In January of 2024 Archbishop Christoforus, a Greek Orthodox priest was the first to host a service, pray, and offer communion to fellow believers in the ancient city in 1,400 years. 

"It is a great blessing to be in this holy place in Petra," says Archbishop Christoforus. "We are not thinking of what surrounds us in stone, but of the saints and spiritual identity in its heritage, history, and civilization—and our great and blessed [Jordanian] homeland."

Petra has been the historic backdrop to many Hollywood movies, including Indiana Jones and the Last CrusadeThe Mummy Returns, and Transformers: Revenge of the Fallen.

As it is so well known, Petra earns Jordan $5.3 billion in tourism with people flooding in to see the city carved into rock. In 2022, the ancient city had 900,000 people come to visit. 

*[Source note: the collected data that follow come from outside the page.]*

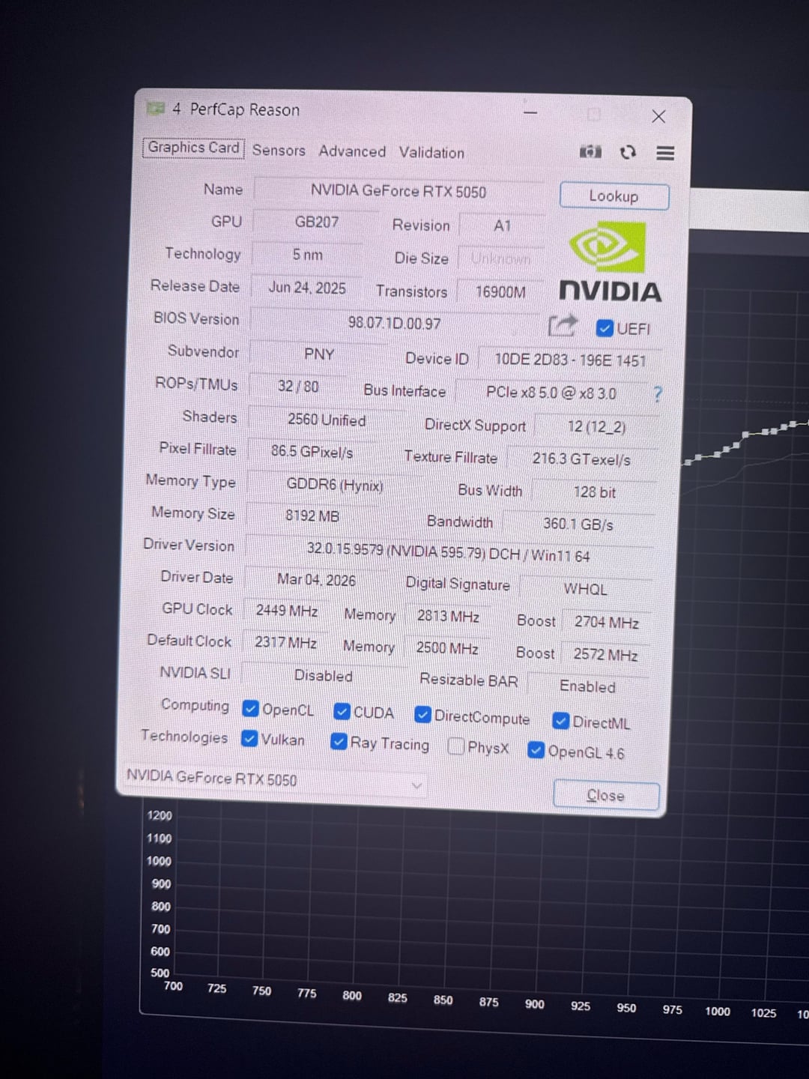This screenshot has height=1079, width=809.
Task: Switch to the Sensors tab
Action: click(279, 151)
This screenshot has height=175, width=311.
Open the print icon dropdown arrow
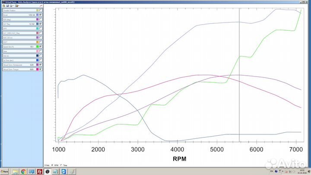pyautogui.click(x=13, y=6)
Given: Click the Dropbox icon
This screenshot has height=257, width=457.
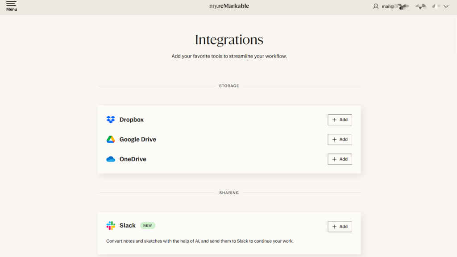Looking at the screenshot, I should [x=110, y=120].
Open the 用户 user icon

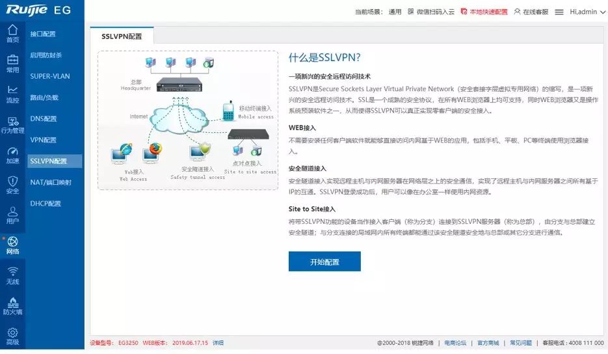point(12,215)
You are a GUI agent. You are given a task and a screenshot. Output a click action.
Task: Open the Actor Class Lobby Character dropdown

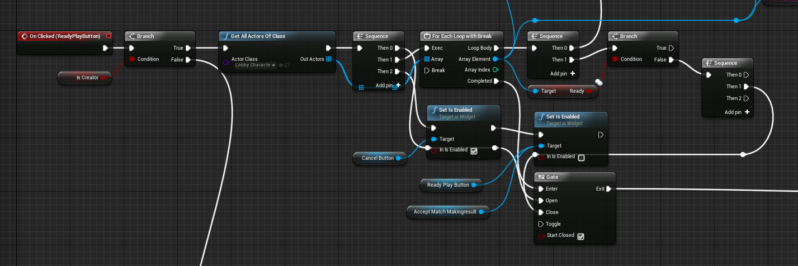coord(255,65)
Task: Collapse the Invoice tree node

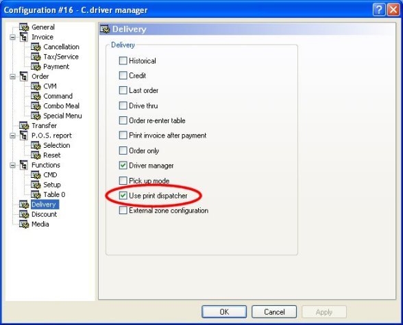Action: 12,37
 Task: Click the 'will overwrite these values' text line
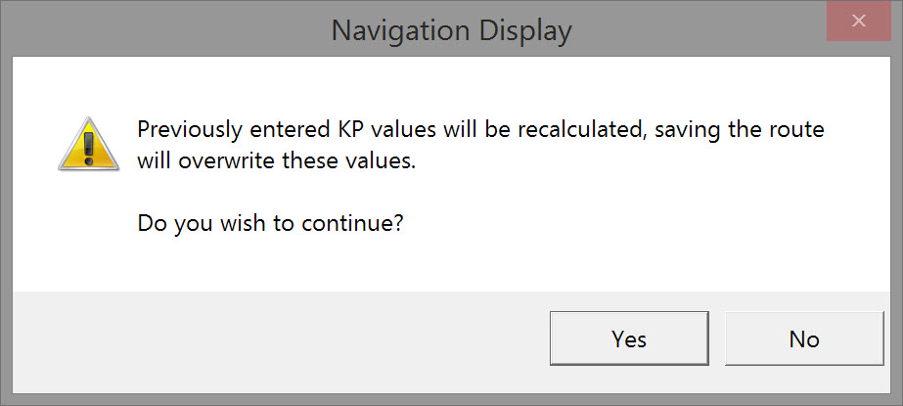coord(277,162)
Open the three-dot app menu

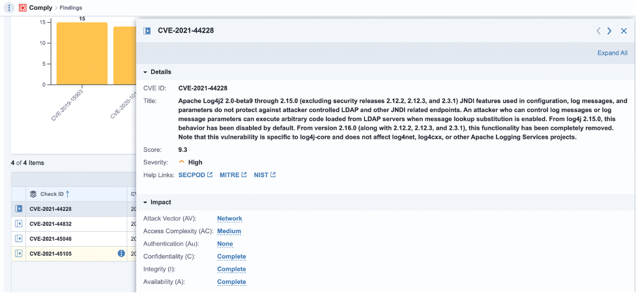tap(10, 8)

In 2021 the country of Jordan started a five-year plan to help increase tourism with a focus on religious sites. This includes the pilgrimage locations of Jesus’ baptism at Bethany-beyond-the-Jordan; Mount Nebo, from which Moses viewed the Promised Land; and Mukawir, home to a Herodian palace where John the Baptist may have been beheaded at the biblical Machaerus.

Ten hisotric churches have been discovered in the Petra area as excavators continue to search for more. 

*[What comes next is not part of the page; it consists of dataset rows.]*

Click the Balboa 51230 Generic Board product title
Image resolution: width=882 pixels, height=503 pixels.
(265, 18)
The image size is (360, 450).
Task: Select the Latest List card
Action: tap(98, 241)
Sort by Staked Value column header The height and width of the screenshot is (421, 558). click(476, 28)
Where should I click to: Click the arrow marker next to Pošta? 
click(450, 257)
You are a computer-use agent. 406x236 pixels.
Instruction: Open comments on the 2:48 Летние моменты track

"How can you have a historic church site and not bless it with prayer?" says David Rihani, president of the Jordanian Assemblies of God. "Petra shows that the government cares about the history of Christianity in this land."

While steeped in so much history including being the capital of the Nabatean Kingdom around the fourth century B.C., some historians believe that Petra is the place where Moses struck the rock that gushed water in Numbers 20.

Biblical researcher Martin Hengel insists that this area of Petra was actually the area in which Paul of the New Testament (previously Saul) had his first missionary journey. This is according to Scripture rather than any physical evidence. 

Tourists can access the oldest church, the late fourth-century Ridge Church, as well as the Blue Church to this day in the city of Petra. 

"There is an idea that to be authentically Arab you have to be Muslim," says Chris Dawson, a British assistant professor of historical theology at Jordan Evangelical Theological Seminary (JETS). "Putting Petra on the map as an authentically Arab Christian city—however pluralistic it was—is an opportunity to show otherwise."